Is Governor Dayton Bigoted Against Minnesotans?
Governor Mark Dayton prejudged the Jeronimo Yanez case hours after the fatal shooting of Philando Castile, at a time when virtually nothing was known about the facts. He said:
Would this have happened if the driver were white, if the passengers were white? I don’t think it would have.
Since then, Yanez has been indicted for manslaughter, and has been tried and acquitted by a unanimous jury that included two African-Americans. Yet Dayton still takes a prejudiced view of the case. Yesterday he met with African-American leaders and said, reacting to the recently-released dash cam video of the incident:
With stone-faced African-American leaders standing behind him, Gov. Mark Dayton said Wednesday that watching the newly released video of St. Anthony police officer Jeronimo Yanez killing motorist Philando Castile was horrifying, painful and shocking.
Dayton, a Democrat, said it was one of the “horrific reminders that everyone…is not treated equally in the state of Minnesota.”
In context, it was clear that Dayton’s point was that Castile was shot because of his race. But does the video really demonstrate that? Here it is; the encounter between Yanez and Castile begins after about a minute:
What does the video tell us about Castile’s race? Nothing. Most people shot by police officers are white, and no one watching the video would have reason to infer anything about the driver’s race.
Nor does the video show that the police officer, Jeronimo Yanez, acted wrongfully. The jury viewed the video several times and voted unanimously to acquit Yanez. If anything, the video corroborates Yanez’s testimony. It confirms that, as Yanez testified, Castile told him he had a gun and Yanez told Castile not to reach for it. The video confirms Yanez’s testimony that he believed Castile was reaching for his gun and beginning to draw it from his pocket, as Yanez twice says, “don’t pull it out,” the second time with obvious urgency.
The video doesn’t show what Castile was doing. It doesn’t confirm Yanez’s testimony that Castile was reaching for his gun and beginning to pull it from his pocket, but neither does it refute that testimony. On the contrary, Yanez’s obviously agitated response to whatever Castile was doing tends to confirm the account he testified to under oath.
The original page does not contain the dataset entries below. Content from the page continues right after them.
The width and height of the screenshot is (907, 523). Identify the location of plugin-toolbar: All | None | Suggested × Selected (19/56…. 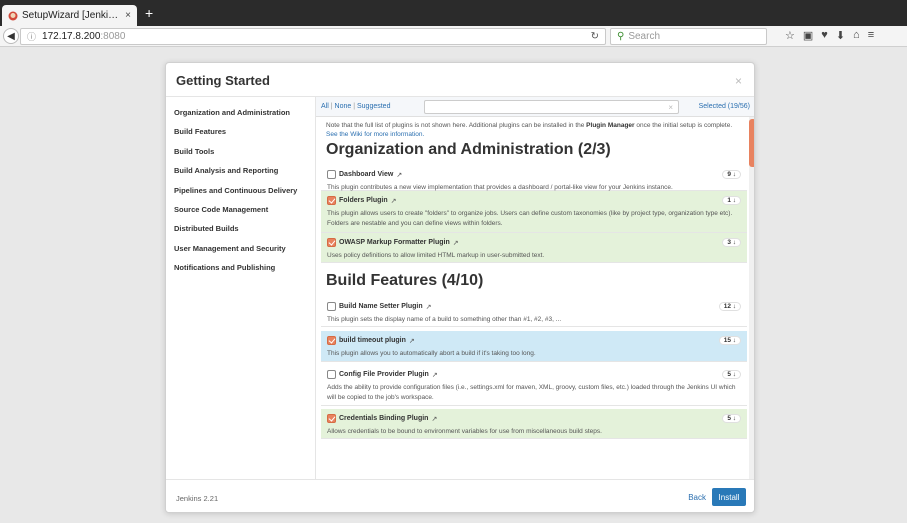
(535, 107).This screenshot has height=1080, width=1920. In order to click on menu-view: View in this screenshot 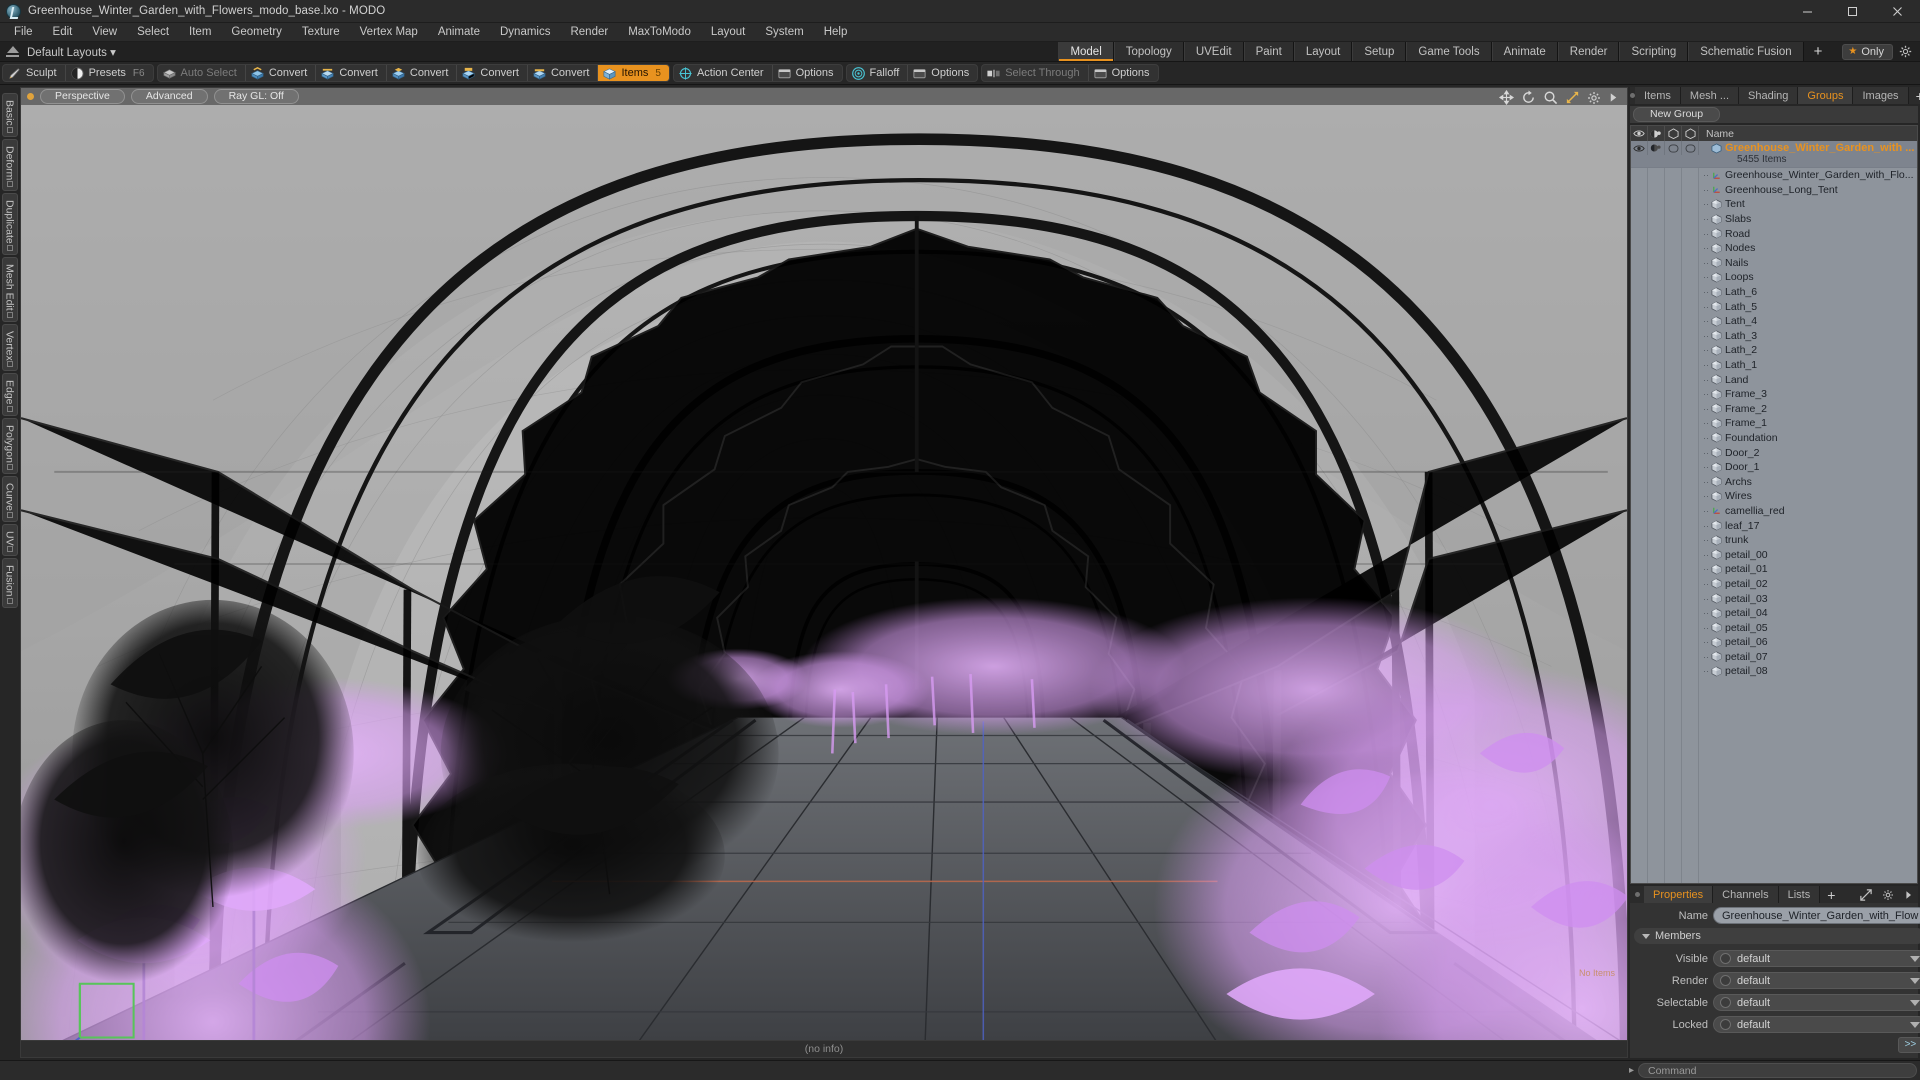, I will do `click(104, 32)`.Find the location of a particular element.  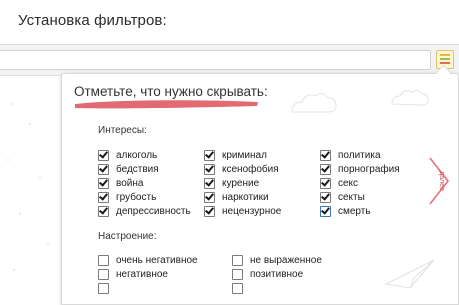

filter-option-politics: политика is located at coordinates (350, 156).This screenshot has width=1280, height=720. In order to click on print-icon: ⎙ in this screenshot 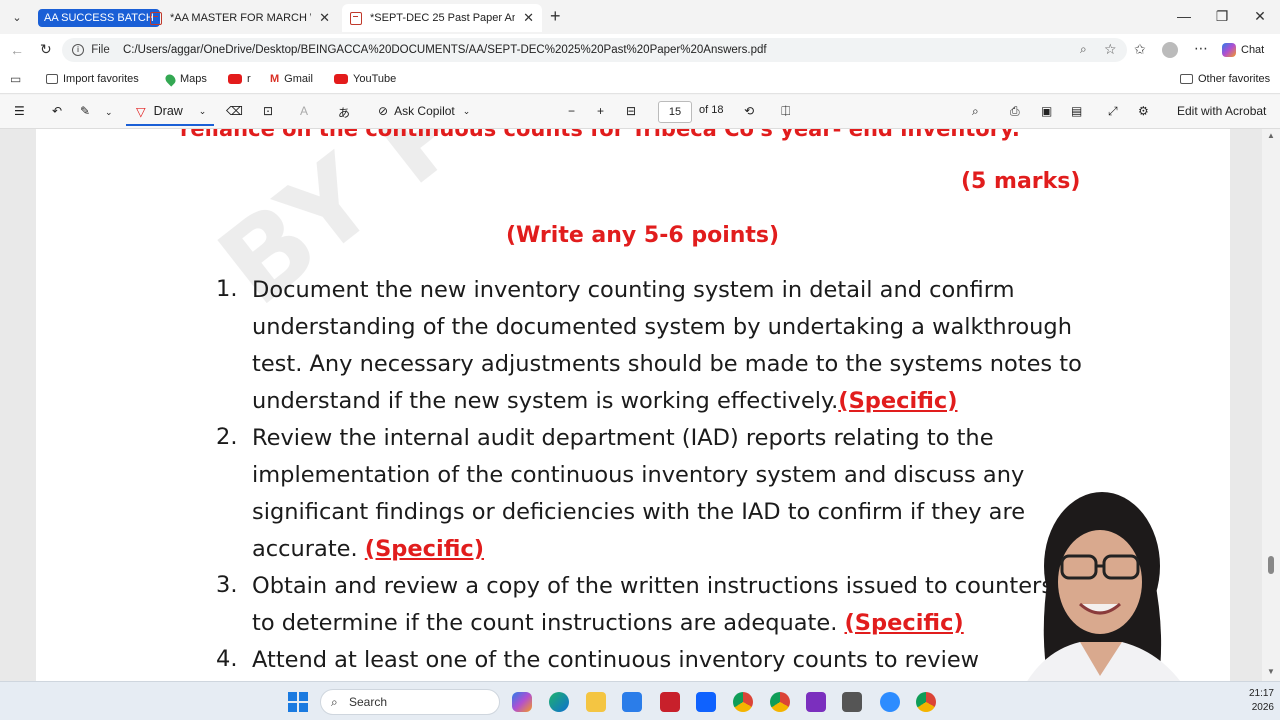, I will do `click(1015, 112)`.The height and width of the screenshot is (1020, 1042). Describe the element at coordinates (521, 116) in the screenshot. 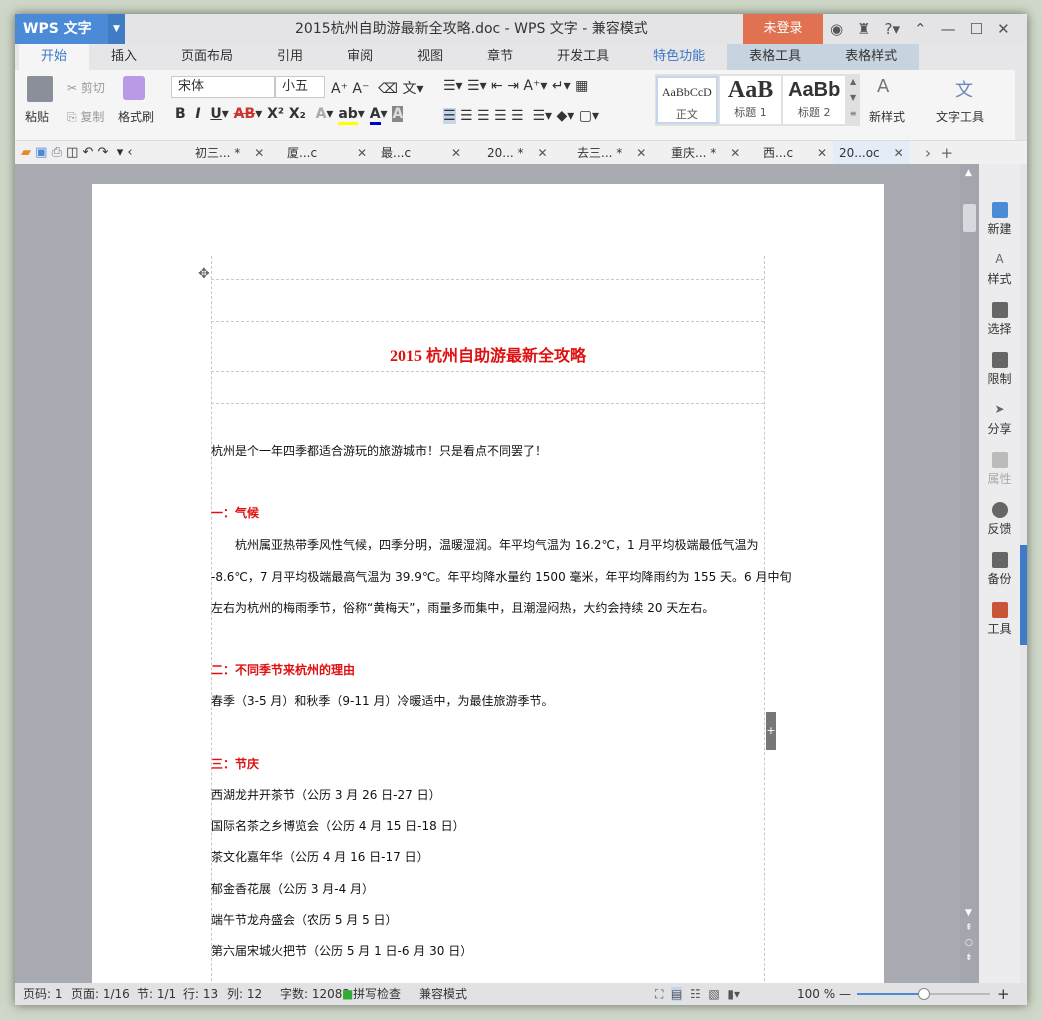

I see `align-buttons: ☰ ☰ ☰ ☰ ☰ ☰▾ ◆▾ ▢▾` at that location.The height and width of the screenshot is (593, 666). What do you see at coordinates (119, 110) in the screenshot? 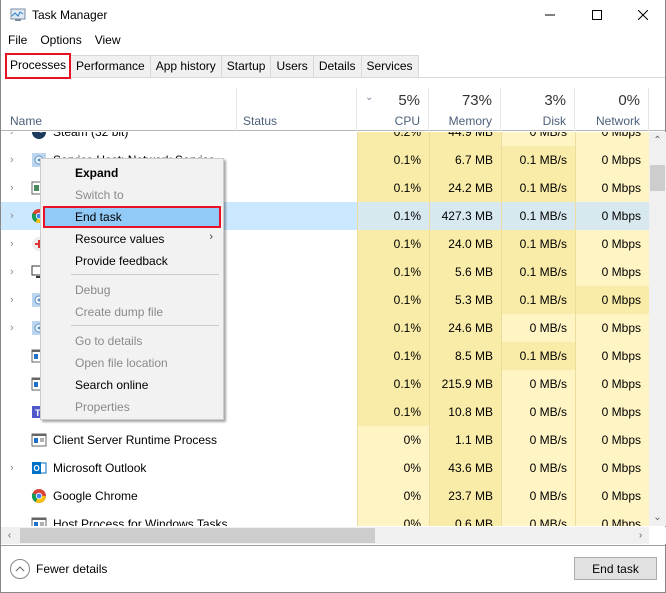
I see `column-name: Name` at bounding box center [119, 110].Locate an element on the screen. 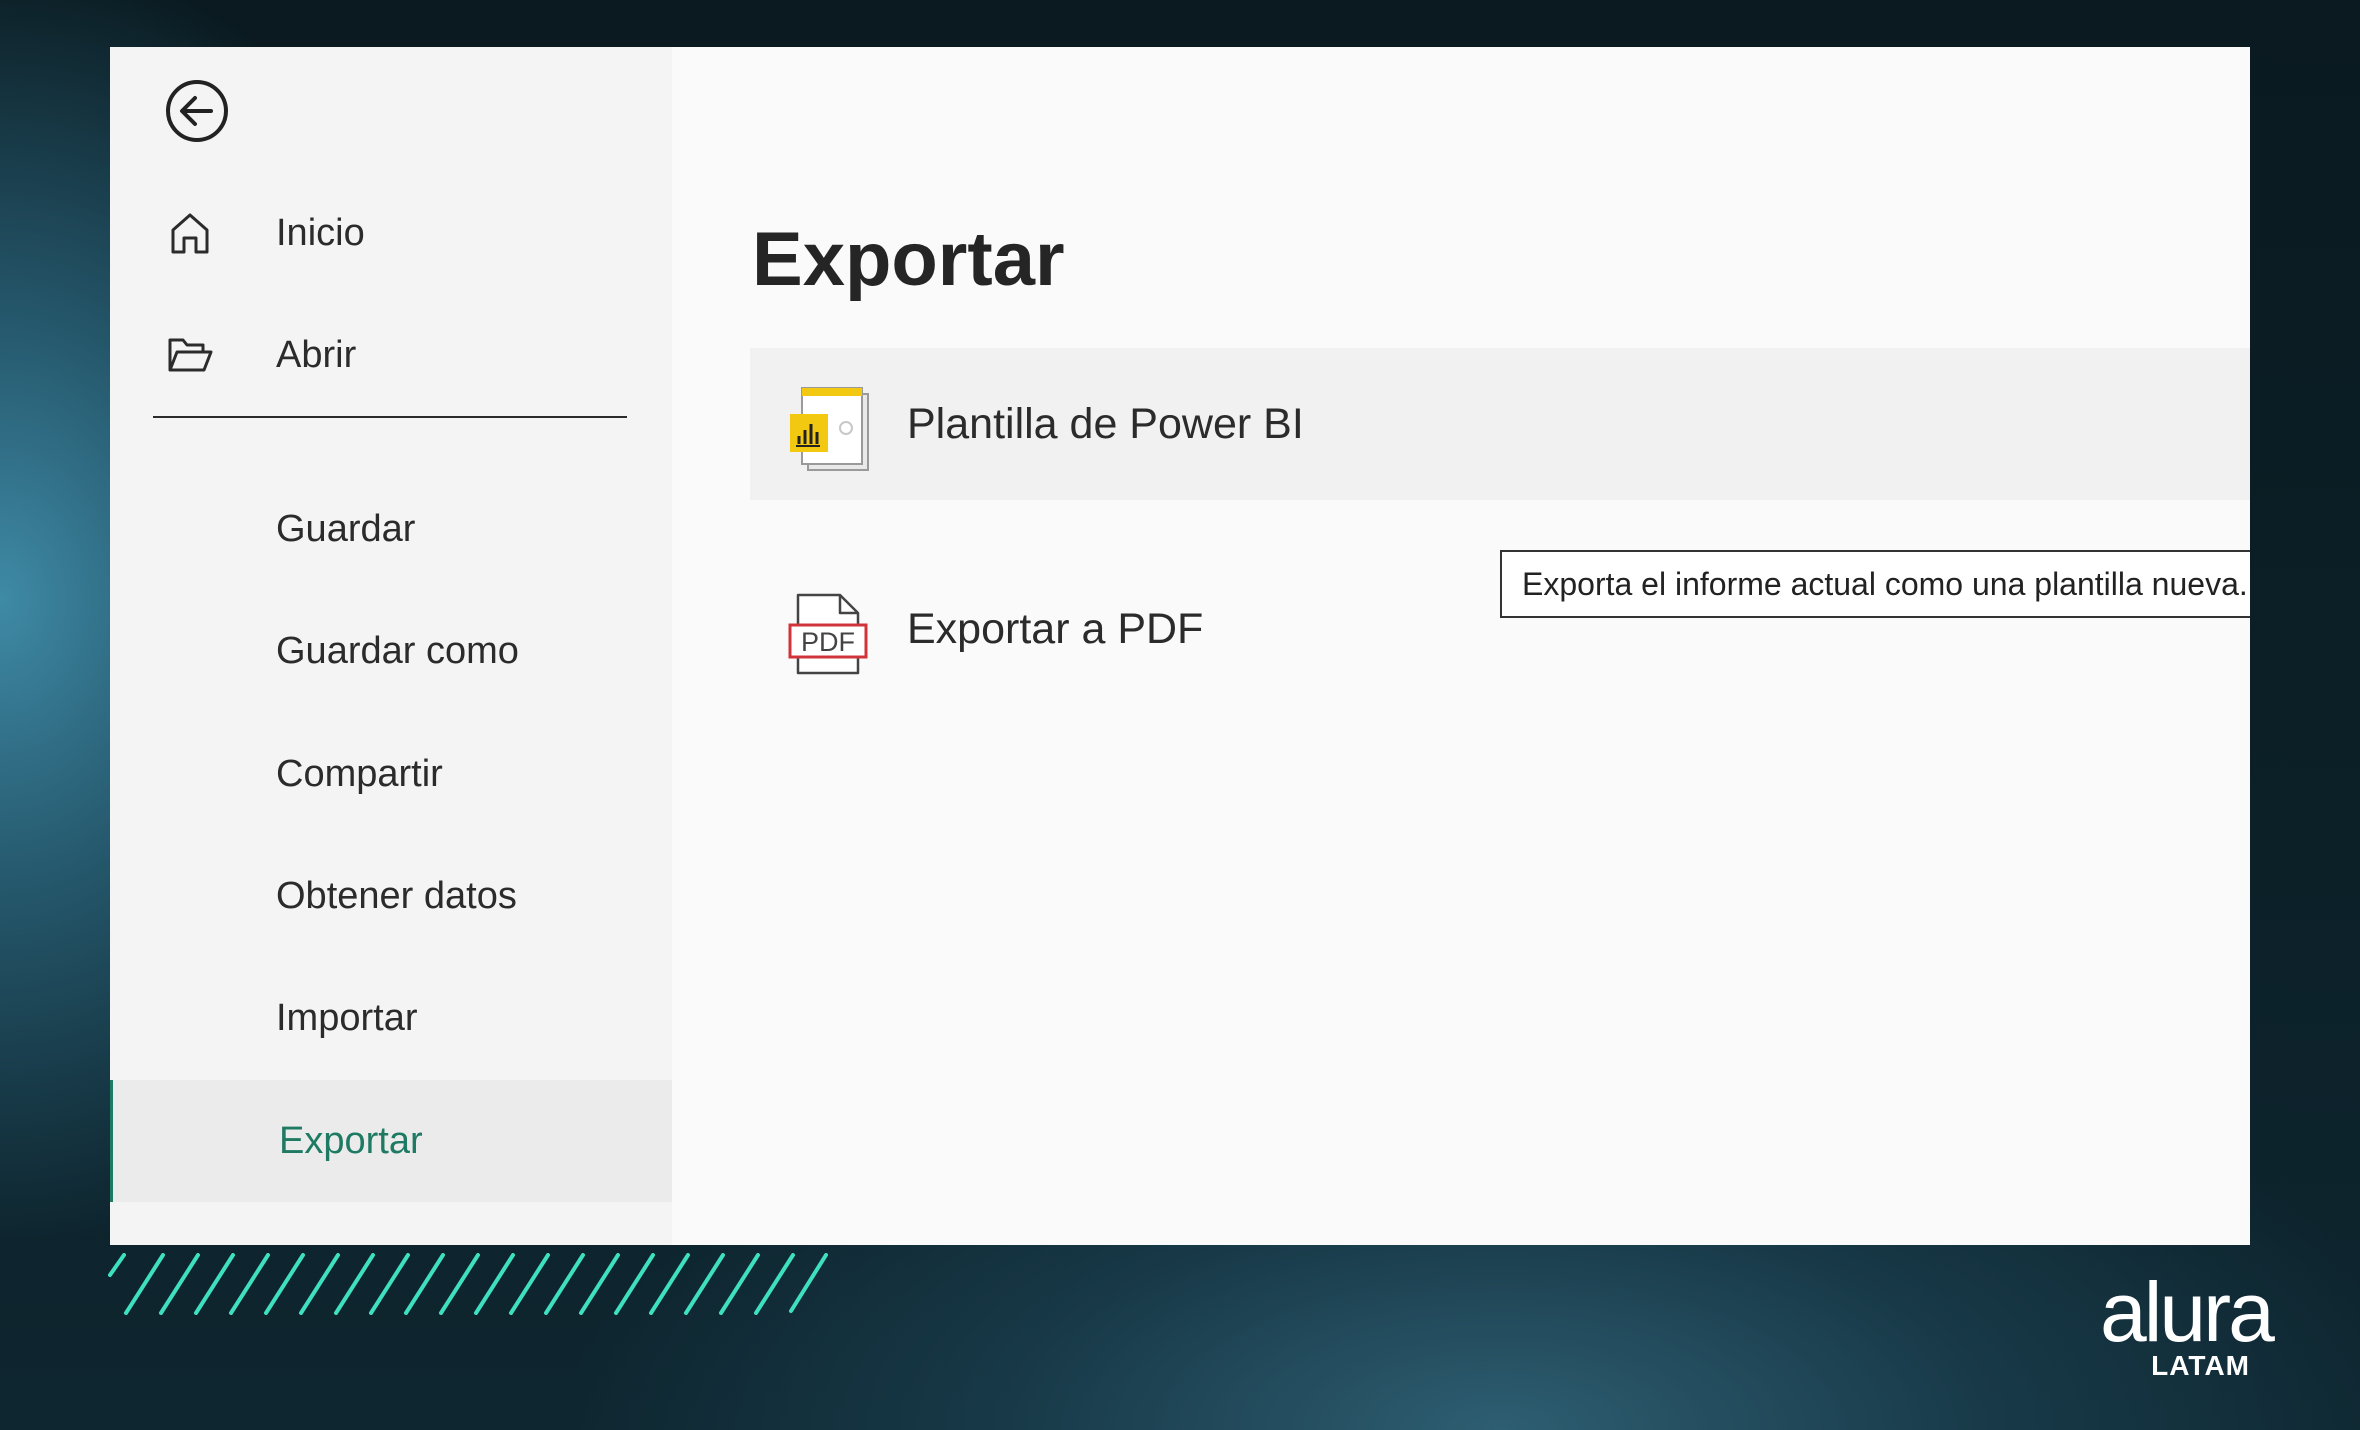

So the video doesn’t tell us that Castile was shot because of his race, nor does it tell us that Yanez acted in any way wrongfully. But Dayton’s charge–“everyone…is not treated equally in the state of Minnesota”–goes far beyond the facts of this case. Dayton implies that the allegedly racist shooting of Philando Castile is typical of how some, presumably African-Americans, are treated in Minnesota. This is a slander against the very people who elected Dayton to office.
Mark Dayton thinks Minnesotans are bigots. But isn’t it Dayton himself, who leaped to the conclusion that racism was behind the shooting of Castile before he know anything about the facts, who falsely claimed that the dash cam video was evidence of racism on Jeronimo Yanez’s part, and who, finally, suggested that the shooting of Philando Castile typified unequal treatment of some minorities in Minnesota, who is bigoted against his fellow Minnesotans? That is what the evidence suggests.